Crop evapotranspiration (ETc) is the actual water consumption of a specific crop under optimal growing conditions. It is calculated by multiplying the reference evapotranspiration (ET₀) by a crop coefficient (Kc) that accounts for the plant's canopy size, stomatal behavior, and growth stage.
Kc changes as the crop develops: it starts low during seedling establishment, ramps up through vegetative growth, peaks during full canopy and grain fill, and declines as the crop matures and senesces. By tracking ETc day-by-day or week-by-week, irrigators can schedule applications precisely to match crop demand.
This calculator provides a quick ETc estimate for any combination of ET₀ and Kc.

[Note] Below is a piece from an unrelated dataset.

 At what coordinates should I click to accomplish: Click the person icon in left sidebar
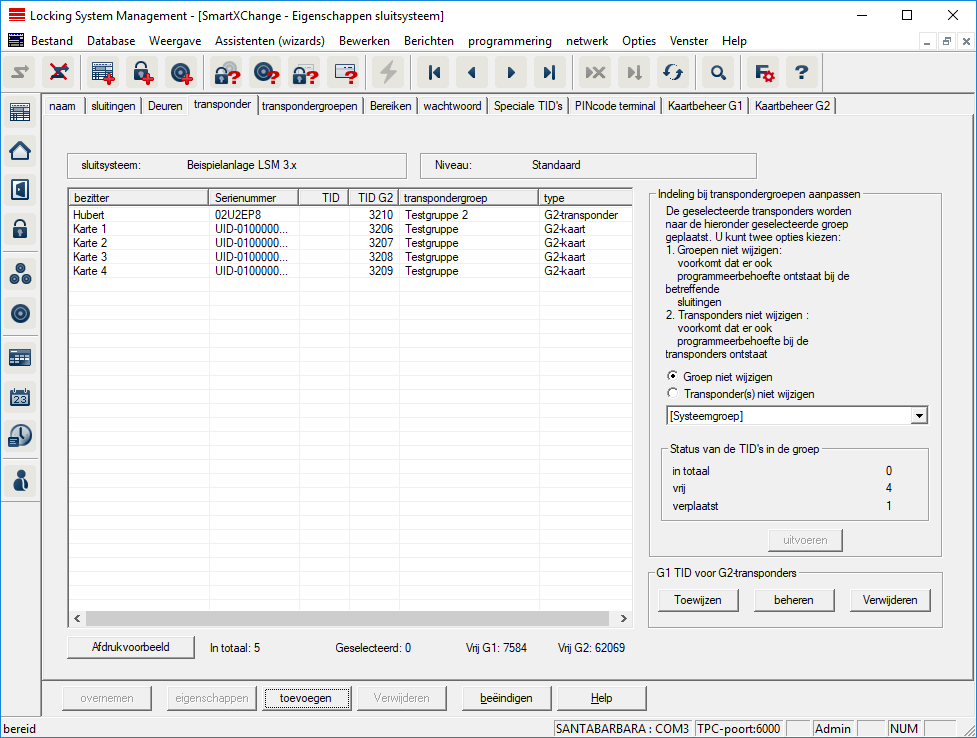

Use it to determine daily water use at each growth stage, compare water demand among crops, or verify the output of an automated weather-station-based irrigation scheduler. Whether you are a beginner or experienced professional, this free online tool provides instant, reliable results without manual computation. By automating the calculation, you save time and reduce the risk of costly errors in your planning and decision-making process.

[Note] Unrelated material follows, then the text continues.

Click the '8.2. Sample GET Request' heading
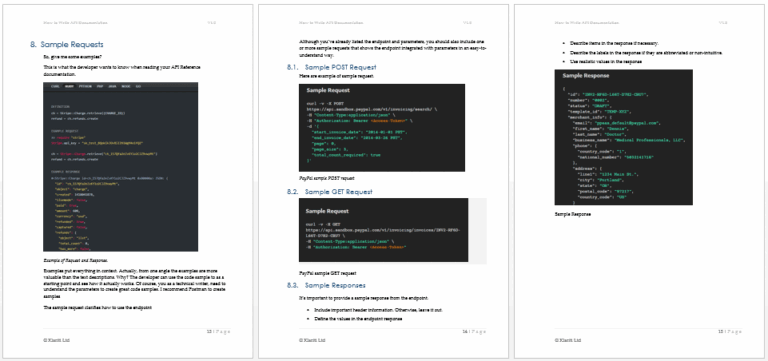The image size is (768, 361). coord(330,192)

ETc tells you exactly how much water your crop is using each day. Without this number, irrigation scheduling is guesswork. Over-irrigating wastes water, energy, and risks nutrient leaching. Under-irrigating causes yield-limiting stress. A reliable ETc estimate keeps you in the sweet spot. Having a precise figure at your fingertips empowers better planning and more confident decisions.
ETc = ET₀ × Kc Where: ET₀ = Reference evapotranspiration (in/day) Kc = Crop coefficient (dimensionless, typically 0.2–1.3) Cumulative ETc = ETc × Days
Result: ETc = 0.322 in/day; 7-day total = 2.25 in
Daily ETc = 0.28 × 1.15 = 0.322 in/day. Over 7 days the crop uses 0.322 × 7 = 2.25 inches of water. If no rain falls, this is the depth the irrigation system must replace.
The single Kc method combines plant transpiration and soil evaporation into one coefficient. The dual method separates them into Kcb (basal crop coefficient) and Ke (soil evaporation coefficient). The dual method is more accurate under frequent irrigation or rain but requires daily soil water balance tracking.
The initial stage runs from planting to about 10% canopy cover. The development stage spans from 10% to full canopy coverage. Mid-season covers the period of full canopy until senescence begins. Late season extends from senescence onset to harvest.
Some crops tolerate moderate water stress during specific growth stages without significant yield loss. By tracking ETc and intentionally under-irrigating during tolerant stages, farmers can conserve water while protecting yield during critical stages like flowering and grain fill.
Kc is the crop coefficient, a dimensionless multiplier that converts ET₀ to crop-specific ETc. FAO Irrigation and Drainage Paper 56 and many university extension bulletins publish Kc tables by crop and growth stage.
Yes. Kc typically starts around 0.3–0.5, rises to 1.0–1.2 at mid-season, and drops to 0.5–0.8 at maturity. The four-stage model (initial, development, mid, late) is standard practice.
Yes. Tall, dense crops like sugarcane or alfalfa can have Kc above 1.0, meaning their actual water use exceeds the grass-reference baseline.
Under water stress, actual ET is less than ETc. A stress coefficient (Ks, 0–1) is multiplied: Actual ET = ET₀ × Kc × Ks. This calculator assumes no stress (Ks = 1).
One inch of water over one acre equals 27,154 gallons. Multiply ETc (in) by acreage and by 27,154 for total volume.
Not exactly. Net irrigation requirement = ETc minus effective rainfall. Gross irrigation also accounts for application efficiency (typically 75–95%).